Computational studies aiming to identify candidate drugs for COVID-19 drug repurposing have used multistage analyses including network proximity measure analysis that are focused on DIP specifically and its interactomes (3941). By contrast, our strategy has been to holistically construct the entire pathway of proteins that are significantly affected during SARS-CoV-2 infection, through uncovering of the hidden layer between the DIP and DEP. Because the DIP and DEP were identified from two recent papers (1, 2) that generated proteomic data in two different cell lines (DIP in human embryonic kidney 293 cells and DEP in Caco-2), we also used four different network algorithms to systematically identify the key proteins (see Materials and Methods). Furthermore, our approach not only identified the 200 drugs but also used neural network analysis to predict the MoA of the drugs. This combination of unique approaches allowed us to short-list drugs associated with VR, which were then experimentally tested in monkey cell VeroE6 and human Calu-3 cells. However, similar to other network analysis studies, PPI networks usually lack the directionality that provides additional information about the types of interaction (i.e., activation or inhibition). It will be beneficial to analyze additional data that provide insights into this directionality (i.e., CRISPRi datasets showing patterns of up-/down-regulation) to overcome this limitation.
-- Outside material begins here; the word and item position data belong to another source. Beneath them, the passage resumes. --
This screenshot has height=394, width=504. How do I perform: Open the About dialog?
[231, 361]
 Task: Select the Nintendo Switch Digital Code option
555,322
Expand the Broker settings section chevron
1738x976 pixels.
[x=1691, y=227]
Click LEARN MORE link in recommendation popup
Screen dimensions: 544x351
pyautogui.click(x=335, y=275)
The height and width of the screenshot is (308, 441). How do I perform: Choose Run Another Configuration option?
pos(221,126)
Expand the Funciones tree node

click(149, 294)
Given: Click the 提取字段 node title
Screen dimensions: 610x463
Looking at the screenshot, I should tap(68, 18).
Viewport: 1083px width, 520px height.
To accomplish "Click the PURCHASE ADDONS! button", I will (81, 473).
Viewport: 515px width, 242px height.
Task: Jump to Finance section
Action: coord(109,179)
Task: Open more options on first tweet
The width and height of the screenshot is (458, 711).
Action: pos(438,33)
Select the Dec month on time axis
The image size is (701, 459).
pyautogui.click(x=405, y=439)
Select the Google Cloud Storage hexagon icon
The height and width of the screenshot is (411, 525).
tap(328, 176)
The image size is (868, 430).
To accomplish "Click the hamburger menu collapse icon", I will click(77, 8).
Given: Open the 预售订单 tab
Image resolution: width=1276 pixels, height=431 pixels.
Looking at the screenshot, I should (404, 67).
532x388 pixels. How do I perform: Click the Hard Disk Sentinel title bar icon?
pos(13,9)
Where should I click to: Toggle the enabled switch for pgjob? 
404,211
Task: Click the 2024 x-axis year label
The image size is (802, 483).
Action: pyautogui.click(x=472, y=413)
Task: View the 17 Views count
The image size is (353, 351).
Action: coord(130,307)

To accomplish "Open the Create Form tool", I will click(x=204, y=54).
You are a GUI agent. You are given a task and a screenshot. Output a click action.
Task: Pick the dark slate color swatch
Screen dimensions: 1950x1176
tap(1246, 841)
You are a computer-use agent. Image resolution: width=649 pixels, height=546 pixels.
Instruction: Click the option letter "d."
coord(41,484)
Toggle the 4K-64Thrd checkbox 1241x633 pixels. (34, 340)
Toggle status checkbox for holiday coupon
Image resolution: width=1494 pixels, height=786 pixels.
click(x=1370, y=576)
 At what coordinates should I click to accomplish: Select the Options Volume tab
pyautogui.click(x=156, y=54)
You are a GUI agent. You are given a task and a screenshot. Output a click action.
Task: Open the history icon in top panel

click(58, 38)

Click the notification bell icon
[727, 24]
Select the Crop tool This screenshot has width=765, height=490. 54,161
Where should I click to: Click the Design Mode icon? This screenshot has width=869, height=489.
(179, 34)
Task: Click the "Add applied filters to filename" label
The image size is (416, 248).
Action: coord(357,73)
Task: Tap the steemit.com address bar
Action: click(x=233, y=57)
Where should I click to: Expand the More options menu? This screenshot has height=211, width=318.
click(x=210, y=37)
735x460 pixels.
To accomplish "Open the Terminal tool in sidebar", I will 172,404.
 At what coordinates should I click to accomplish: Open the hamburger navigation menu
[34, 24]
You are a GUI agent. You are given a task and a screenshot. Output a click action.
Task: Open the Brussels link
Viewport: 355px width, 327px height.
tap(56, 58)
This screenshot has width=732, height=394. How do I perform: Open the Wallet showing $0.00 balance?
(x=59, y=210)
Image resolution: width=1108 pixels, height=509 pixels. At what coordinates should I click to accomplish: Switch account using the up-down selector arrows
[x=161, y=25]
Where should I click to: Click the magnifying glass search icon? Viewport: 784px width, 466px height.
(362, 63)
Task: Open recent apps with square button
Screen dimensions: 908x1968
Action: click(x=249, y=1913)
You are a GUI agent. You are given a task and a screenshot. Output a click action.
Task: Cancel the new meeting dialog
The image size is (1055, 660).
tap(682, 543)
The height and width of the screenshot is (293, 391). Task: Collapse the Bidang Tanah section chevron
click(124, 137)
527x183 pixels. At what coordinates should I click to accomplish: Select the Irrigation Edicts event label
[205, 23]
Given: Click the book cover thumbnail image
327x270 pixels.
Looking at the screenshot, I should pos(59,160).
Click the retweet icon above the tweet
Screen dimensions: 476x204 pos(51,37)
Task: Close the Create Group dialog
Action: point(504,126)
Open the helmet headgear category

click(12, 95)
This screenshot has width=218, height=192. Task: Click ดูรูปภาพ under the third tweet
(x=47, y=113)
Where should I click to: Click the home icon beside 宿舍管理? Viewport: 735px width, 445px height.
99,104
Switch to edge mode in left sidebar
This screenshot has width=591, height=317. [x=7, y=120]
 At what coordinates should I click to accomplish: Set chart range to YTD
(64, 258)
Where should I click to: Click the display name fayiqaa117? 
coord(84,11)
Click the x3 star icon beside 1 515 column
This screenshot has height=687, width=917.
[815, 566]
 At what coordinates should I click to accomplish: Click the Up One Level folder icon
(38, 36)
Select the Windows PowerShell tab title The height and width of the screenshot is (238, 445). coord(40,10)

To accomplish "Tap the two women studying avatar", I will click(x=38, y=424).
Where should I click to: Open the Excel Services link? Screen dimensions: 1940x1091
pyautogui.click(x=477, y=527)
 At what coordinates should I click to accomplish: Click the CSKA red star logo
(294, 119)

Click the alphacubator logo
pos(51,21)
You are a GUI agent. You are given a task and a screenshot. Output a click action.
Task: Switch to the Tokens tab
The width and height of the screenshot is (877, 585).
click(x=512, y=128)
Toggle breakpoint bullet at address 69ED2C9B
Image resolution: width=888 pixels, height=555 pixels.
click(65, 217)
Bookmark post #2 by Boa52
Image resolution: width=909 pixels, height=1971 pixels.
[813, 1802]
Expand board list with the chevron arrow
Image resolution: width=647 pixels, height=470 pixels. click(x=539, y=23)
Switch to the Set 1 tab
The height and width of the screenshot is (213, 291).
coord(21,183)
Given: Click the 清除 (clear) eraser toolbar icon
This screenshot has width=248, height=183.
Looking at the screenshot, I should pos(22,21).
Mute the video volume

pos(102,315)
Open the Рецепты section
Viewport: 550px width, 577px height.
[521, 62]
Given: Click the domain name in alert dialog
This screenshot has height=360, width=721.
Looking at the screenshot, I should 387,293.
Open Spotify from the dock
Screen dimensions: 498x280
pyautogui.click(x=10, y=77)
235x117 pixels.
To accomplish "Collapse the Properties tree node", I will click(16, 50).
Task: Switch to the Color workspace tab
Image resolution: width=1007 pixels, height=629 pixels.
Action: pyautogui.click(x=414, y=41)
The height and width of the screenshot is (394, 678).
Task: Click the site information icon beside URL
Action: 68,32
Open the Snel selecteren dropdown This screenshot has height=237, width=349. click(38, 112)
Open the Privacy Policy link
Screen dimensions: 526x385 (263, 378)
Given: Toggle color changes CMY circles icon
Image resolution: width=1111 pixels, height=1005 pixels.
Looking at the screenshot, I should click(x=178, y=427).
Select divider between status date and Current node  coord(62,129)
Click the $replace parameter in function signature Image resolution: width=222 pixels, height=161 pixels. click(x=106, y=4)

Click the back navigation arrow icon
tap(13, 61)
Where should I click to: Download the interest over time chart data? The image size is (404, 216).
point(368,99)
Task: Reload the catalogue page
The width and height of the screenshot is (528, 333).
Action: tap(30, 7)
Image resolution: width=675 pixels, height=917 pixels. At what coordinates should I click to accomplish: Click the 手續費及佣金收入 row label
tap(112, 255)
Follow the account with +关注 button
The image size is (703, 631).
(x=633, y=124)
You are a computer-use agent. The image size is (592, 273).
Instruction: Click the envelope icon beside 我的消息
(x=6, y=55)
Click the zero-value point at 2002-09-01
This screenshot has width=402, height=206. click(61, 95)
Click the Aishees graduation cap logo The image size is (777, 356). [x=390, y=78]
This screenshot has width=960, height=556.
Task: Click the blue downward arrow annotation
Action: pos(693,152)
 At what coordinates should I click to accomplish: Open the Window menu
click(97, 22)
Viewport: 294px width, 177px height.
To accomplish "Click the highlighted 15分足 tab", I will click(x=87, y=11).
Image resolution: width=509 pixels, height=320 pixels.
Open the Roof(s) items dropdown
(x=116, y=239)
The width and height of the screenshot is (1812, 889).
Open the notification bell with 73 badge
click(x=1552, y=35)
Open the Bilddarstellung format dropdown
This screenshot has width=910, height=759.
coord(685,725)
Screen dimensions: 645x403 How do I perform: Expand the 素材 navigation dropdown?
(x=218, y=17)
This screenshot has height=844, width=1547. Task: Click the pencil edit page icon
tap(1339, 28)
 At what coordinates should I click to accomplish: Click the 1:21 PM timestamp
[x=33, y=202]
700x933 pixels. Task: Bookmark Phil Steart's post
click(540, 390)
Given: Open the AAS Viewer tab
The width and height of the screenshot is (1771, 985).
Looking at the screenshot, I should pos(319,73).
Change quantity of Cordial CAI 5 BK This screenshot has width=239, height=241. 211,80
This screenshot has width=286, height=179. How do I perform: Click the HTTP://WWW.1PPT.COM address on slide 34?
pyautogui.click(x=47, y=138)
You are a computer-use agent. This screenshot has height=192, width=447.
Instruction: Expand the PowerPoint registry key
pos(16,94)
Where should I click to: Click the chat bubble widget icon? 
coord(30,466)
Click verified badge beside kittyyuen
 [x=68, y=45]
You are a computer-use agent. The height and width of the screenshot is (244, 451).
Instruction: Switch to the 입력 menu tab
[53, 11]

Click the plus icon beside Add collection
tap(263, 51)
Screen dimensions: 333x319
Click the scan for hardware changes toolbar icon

Our study has shed unanticipated new light on COVID-19 disease mechanisms and has generated promising drug repurposing opportunities for prophylaxis and treatment. Our data-driven unsupervised approach and biological validation have uncovered 160 approved drugs not currently in clinical trials, which can be investigated immediately for repurposing, and 2 drugs that show promise as antiviral drugs. We expect that this resource of potential drugs will facilitate and accelerate the development of therapeutics against COVID-19. Furthermore, our bespoke data-driven computational approach should be useful for a rapid response to new variants of SARS-CoV-2 and other new pathogens that could drive future pandemics and will also be applicable to other noninfectious disease areas with high unmet medical need.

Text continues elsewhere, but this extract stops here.